Les associations à l'origine du vaste boycott publicitaire contre Facebook sont sorties d'une réunion avec ses patrons encore plus déterminées à galvaniser les centaines de marques qui demandent au réseau social de mieux lutter contre les contenus haineux et nocifs.

«Je suis très déçue que Facebook continue de refuser de se montrer responsable vis-à-vis de ses utilisateurs, de ses annonceurs et de la société en général», a assené Jessica Gonzalez, co-présidente de l'association Free Press, après l'entretien en visioconférence avec Mark Zuckerberg, le fondateur et PDG, et sa numéro deux Sheryl Sandberg. Avant la rencontre, Sheryl Sandberg s'était dite consciente de l'importance de ce qui est en train de se jouer. 

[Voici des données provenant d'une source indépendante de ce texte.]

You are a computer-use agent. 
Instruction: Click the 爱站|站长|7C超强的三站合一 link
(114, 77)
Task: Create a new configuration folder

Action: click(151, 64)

Lire aussi: L’insolence de Mark Zuckerberg est justifiée

«J'espérais voir de l'humilité et une réflexion profonde sur l'influence disproportionnée de Facebook sur l'opinion publique, les croyances et les comportements, ainsi que sur les nombreux torts qu'il a causés dans la vraie vie. Au lieu de quoi nous avons eu droit à plus de dialogue et pas d'action», a continué Jessica Gonzalez dans un communiqué.

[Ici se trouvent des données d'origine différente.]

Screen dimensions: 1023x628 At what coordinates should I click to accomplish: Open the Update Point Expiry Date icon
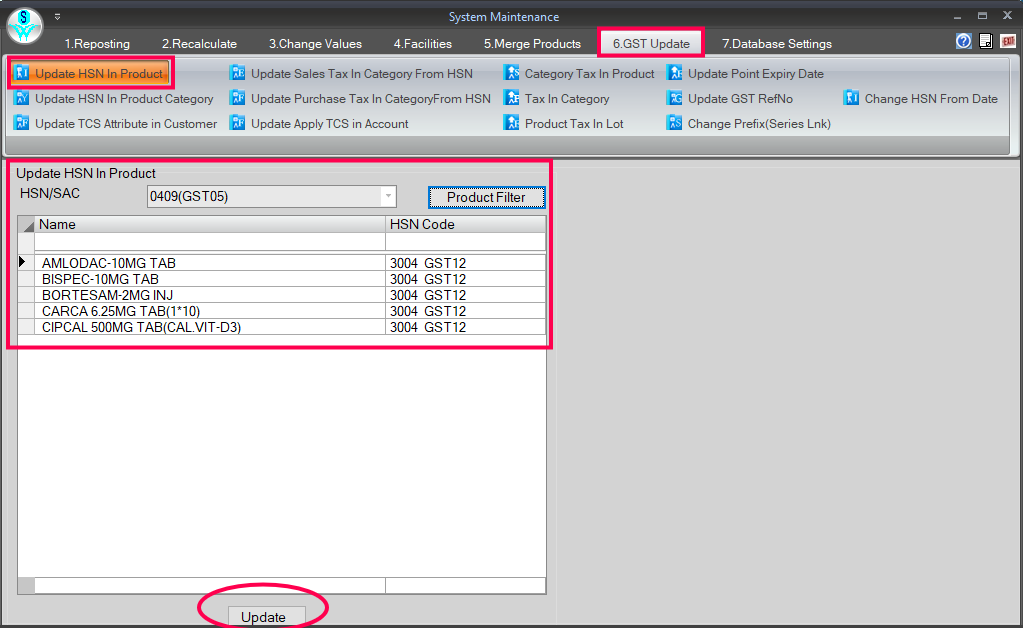[675, 74]
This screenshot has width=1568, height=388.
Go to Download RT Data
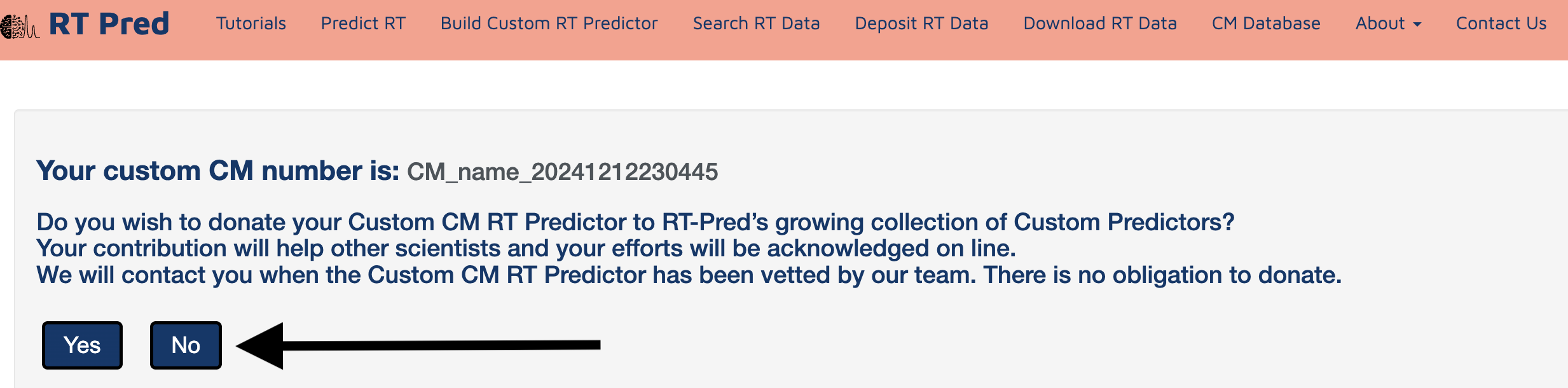[1100, 24]
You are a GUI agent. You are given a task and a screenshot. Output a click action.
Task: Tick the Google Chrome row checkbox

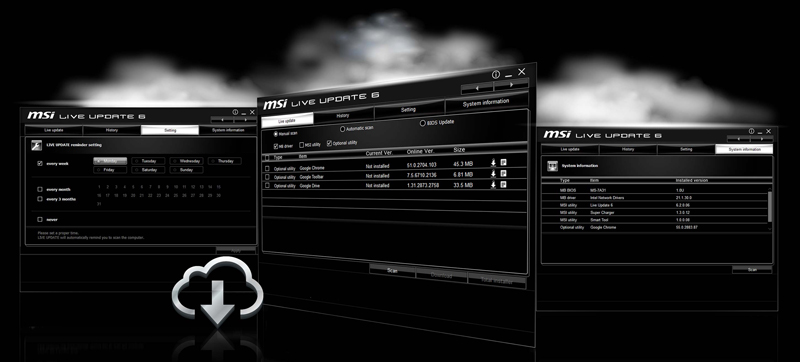pos(267,168)
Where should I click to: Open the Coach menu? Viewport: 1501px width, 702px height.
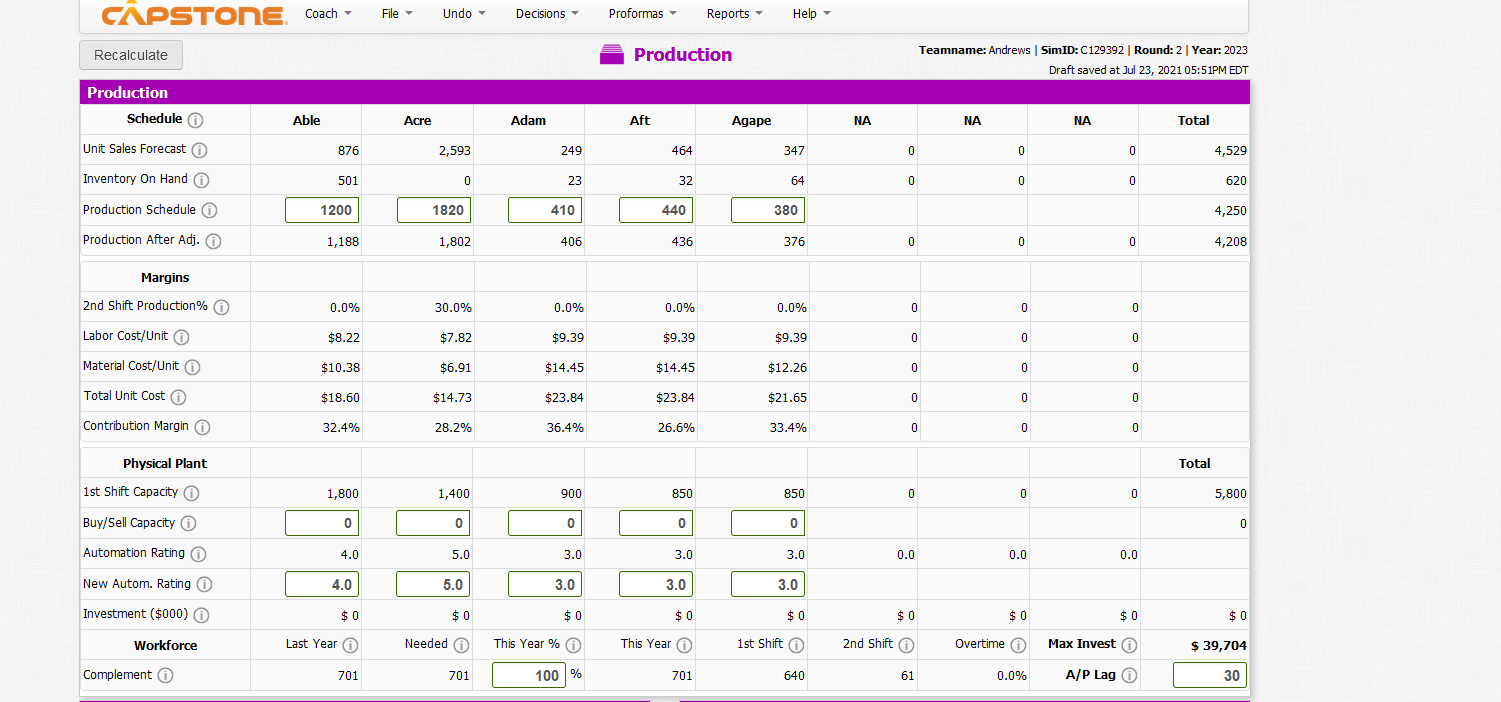point(327,13)
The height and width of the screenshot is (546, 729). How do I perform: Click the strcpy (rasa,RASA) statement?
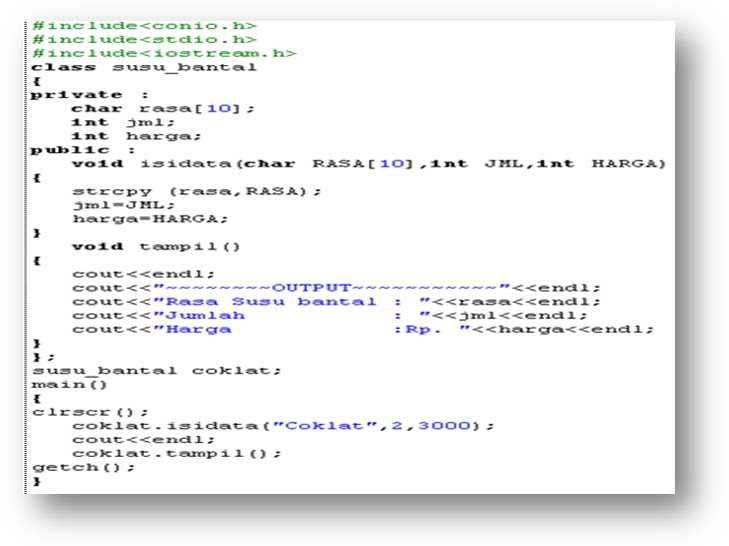pos(197,192)
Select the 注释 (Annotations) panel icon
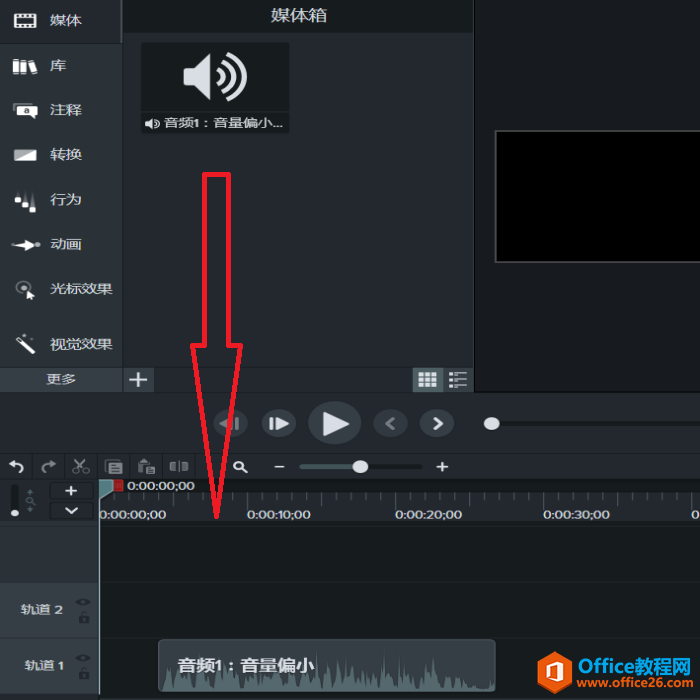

Un poste de référent sur les droits civiques réclamé chez Facebook

Les organisateurs ont promis que le boycott, déjà suivi par près de 1000 entreprises - dont Adidas, Levi's, Coca-Cola, Starbucks... - allait continuer tant que Facebook ne prendrait «aucun engagement à agir» contre les contenus qui promeuvent le racisme, la discrimination et la haine.

Le mouvement #StopHateForProfit a été lancé il y a quelques semaines par des organisations de défense des droits civiques des Afro-Américains et contre l'antisémitisme, sur fond de manifestations contre le racisme et les violences policières dans tout le pays. Elles réclament notamment un poste de référent sur les droits civiques chez Facebook, des audits, des remboursements aux annonceurs dont les pubs ont côtoyé des contenus qui ont ensuite été retirés, la création d'équipes d'experts du harcèlement en ligne ou encore le retrait de tous les groupes publics ou privés qui traitent de suprématie blanche, d'antisémitisme, de théories du complot violentes, de négationnisme, de désinformation sur les vaccins et de climato-sceptisme.

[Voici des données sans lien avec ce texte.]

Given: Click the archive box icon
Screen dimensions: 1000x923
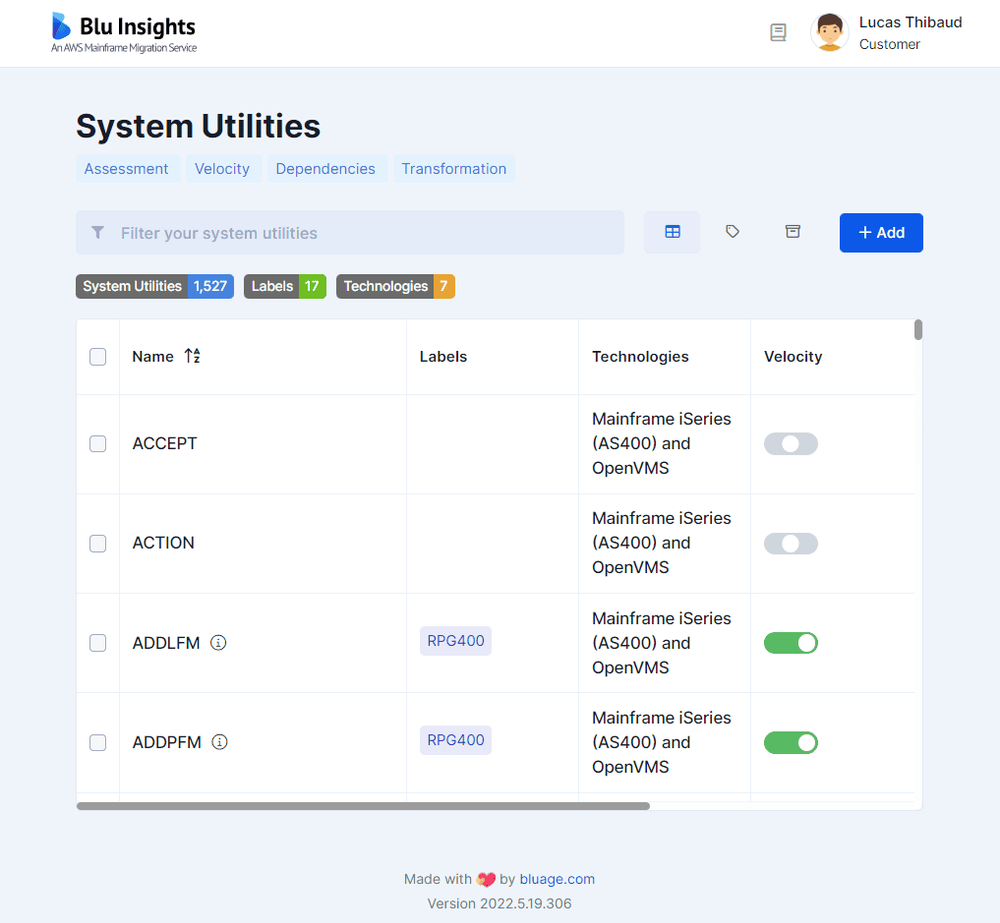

Lire encore: Les plateformes forcées de sévir face à la haine et au racisme en ligne

Facebook a, de son côté, mis en avant tous les efforts entrepris depuis plus de deux ans en termes de modération des contenus problématiques et de lutte contre la désinformation.

Pas de retour sur les recommandations des associations

Les associations «veulent que Facebook soit débarrassé des contenus haineux et nous aussi», a déclaré un porte-parole du géant californien après la réunion. «Nous avons investi des milliards en personnel et technologie pour y arriver. Nous avons créé de nouveaux règlements pour interdire les interférences avec les scrutins ou le recensement et nous avons lancé la plus importante campagne d'information sur les élections de l'histoire américaine.»

Les quatre associations espéraient un retour sur leurs recommandations, présentées à Facebook «il y a 3 semaines». Mais «nous n'avons rien eu du tout», a déploré Jonathan Greenblatt, le patron de la Anti-Defamation League. «Ils ont parlé de "nuance" (...), ils nous ont dit qu'ils étaient "en chemin", qu'ils s'amélioraient, qu'ils y étaient presque», a-t-il raconté lors d'une conférence de presse.

Lire également: Facebook bannit les «Boogaloo», une mouvance d'extrême droite

Les organisations veulent remettre en cause le modèle économique de Facebook, fondé sur le ciblage publicitaire à très grande échelle. «Leur coeur de métier c'est de garder nos pupilles vissées à leur plateforme», s'est indignée Jessica Gonzales. Elles reprochent au réseau de n'agir que sous pression externe, et souvent quand c'est trop tard.